For this discussion, when I refer to functional training for everyday life, I am referring to the average active person who wants to maintain a capable and adaptable body. Someone who hikes on weekends, carries heavy objects occasionally, plays recreational sports, moves in multiple planes of motion, and wants to remain strong, mobile, and resilient over time. Not a specialist optimizing for one narrow physical quality, but a generally capable human being.
That distinction matters because many training styles are extremely effective for highly specific goals while offering limited transfer outside of those goals. Someone can develop incredible endurance and still struggle with force production. Another person can build large amounts of muscle while lacking coordination, conditioning, or movement variability. Different styles of training create different adaptations, and those adaptations do not always transfer equally to everyday physical demands.
This is why the discussion around functional training for everyday life is more nuanced than most people make it seem. The question is not whether a training style works. The question is what it works for.
In this article, we are going to compare several major training styles, including strongman, bodybuilding, CrossFit, and endurance training, through the lens of real world transferability. Not aesthetics or sport specific success, but overall usefulness for the average active person who wants to move well, stay durable, and handle a wide variety of physical demands throughout life.
What Makes Training “Functional”
When discussing functional training for everyday life, the key question is whether a training style improves qualities that actually transfer to normal human activity. The average person does not need to specialize in one narrow task. They need a combination of strength, movement competency, conditioning, coordination, and durability.

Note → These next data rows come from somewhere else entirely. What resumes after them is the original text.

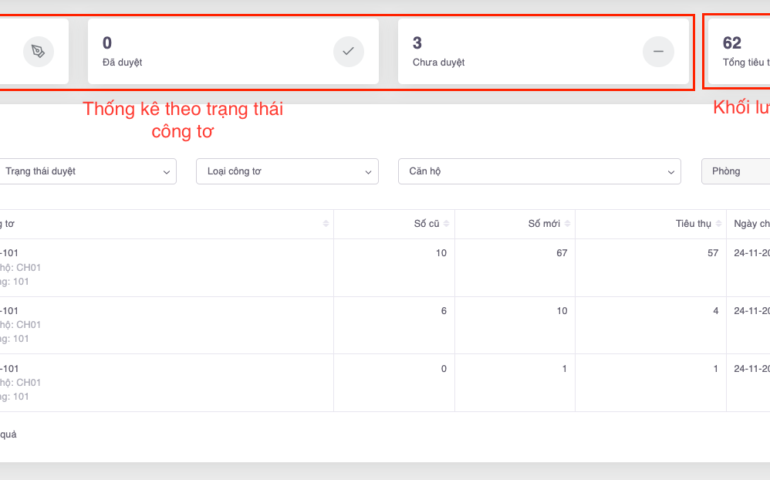This screenshot has width=770, height=480.
Task: Open the Trạng thái duyệt dropdown
Action: click(x=86, y=171)
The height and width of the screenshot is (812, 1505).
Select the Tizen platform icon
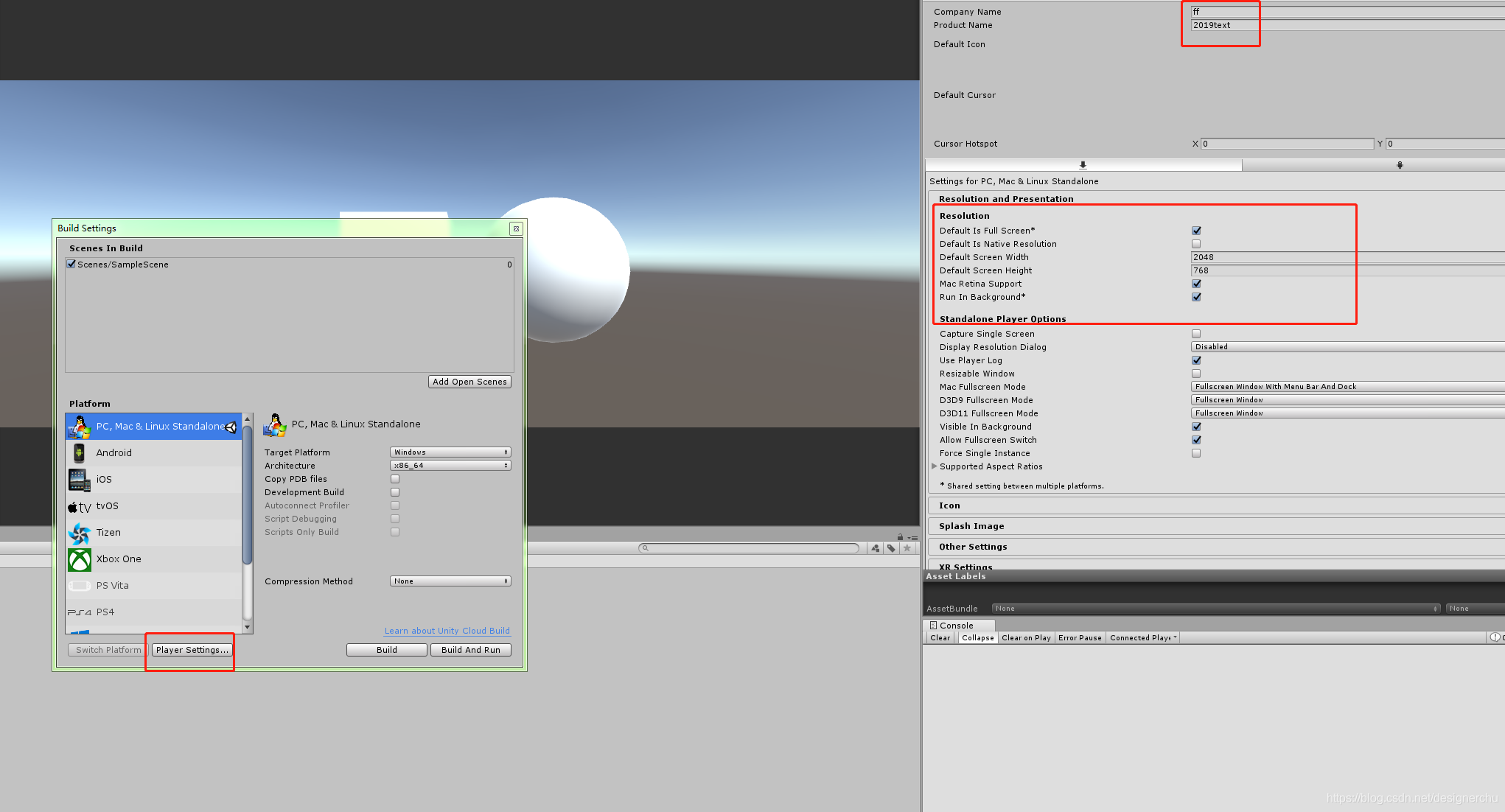[x=80, y=533]
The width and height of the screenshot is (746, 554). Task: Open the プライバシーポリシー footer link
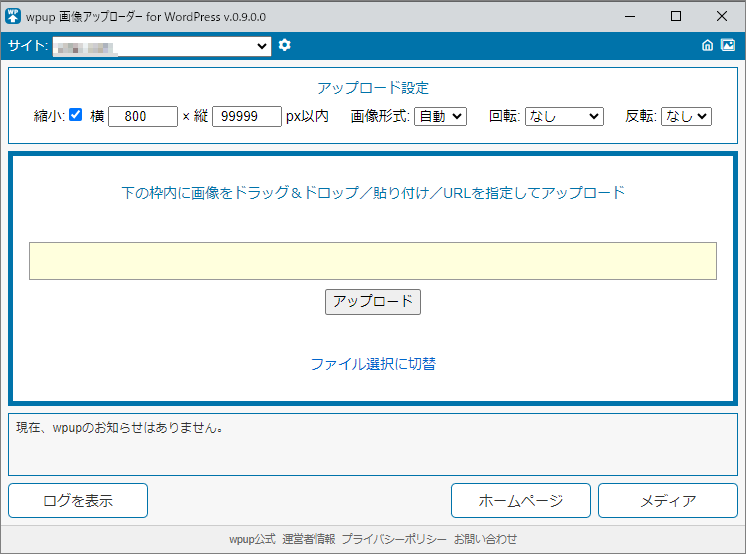click(394, 539)
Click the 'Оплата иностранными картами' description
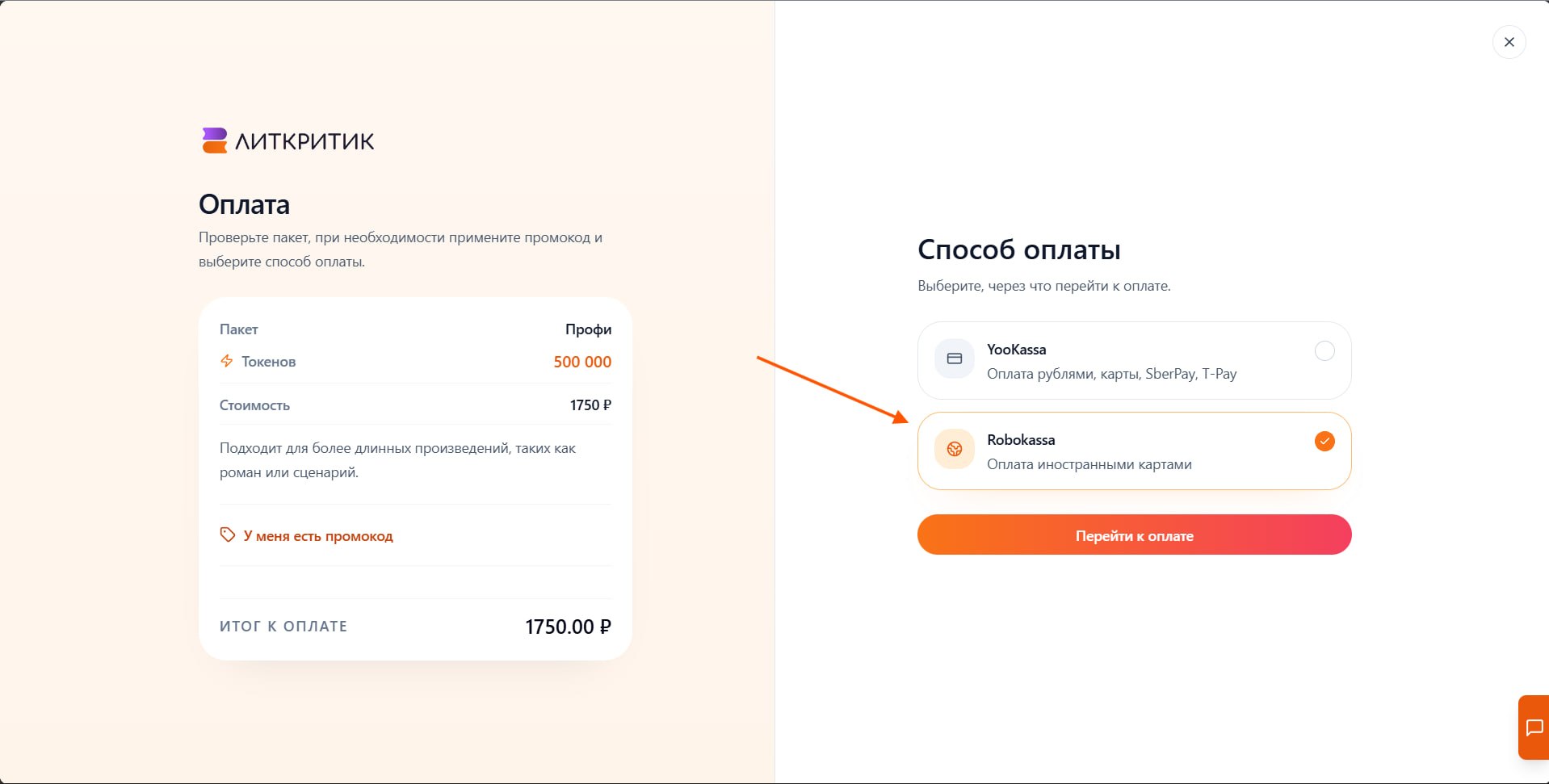This screenshot has height=784, width=1549. coord(1089,464)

A training style becomes more functional when it prepares the body to handle varied and unpredictable demands. Real life is not isolated or perfectly controlled. Humans carry awkward objects, move in multiple directions, perform tasks under fatigue, and adapt to changing environments. Because of that, training that develops adaptability generally has greater real world transfer.
General strength is one of the most important qualities because it improves the ability to lift, carry, brace, and produce force efficiently. Conditioning also matters, particularly aerobic conditioning, because it improves work capacity, recovery, and the ability to stay active without excessive fatigue. At the same time, conditioning alone is incomplete if strength, power, and movement quality are neglected.
Movement variability is another major factor. Human movement is rotational, lateral, and dynamic, so training that involves multiple planes of motion generally transfers better than training performed only in fixed and controlled positions.
Ultimately, functional training for everyday life should improve a person’s ability to move well, stay durable, and handle a wide range of physical demands, not just perform well in one highly specific environment.
Strongman: The Most Functional Overall (If Conditioning Is Included)
In my opinion, strongman training is the closest thing to truly functional training for everyday life, especially when it is combined with aerobic conditioning.

The reason is simple. Strongman develops physical qualities that transfer directly to real world movement and physical tasks. Unlike highly specialized forms of training, strongman requires the body to produce force in unstable, awkward, and constantly changing environments. That is much closer to how humans actually move outside of a gym.
Strongman training involves:
Carrying heavy objects
Picking up awkward loads from the ground
Bracing and stabilizing under movement
Moving while under fatigue
Producing force through multiple planes of motion
These are all highly transferable physical qualities.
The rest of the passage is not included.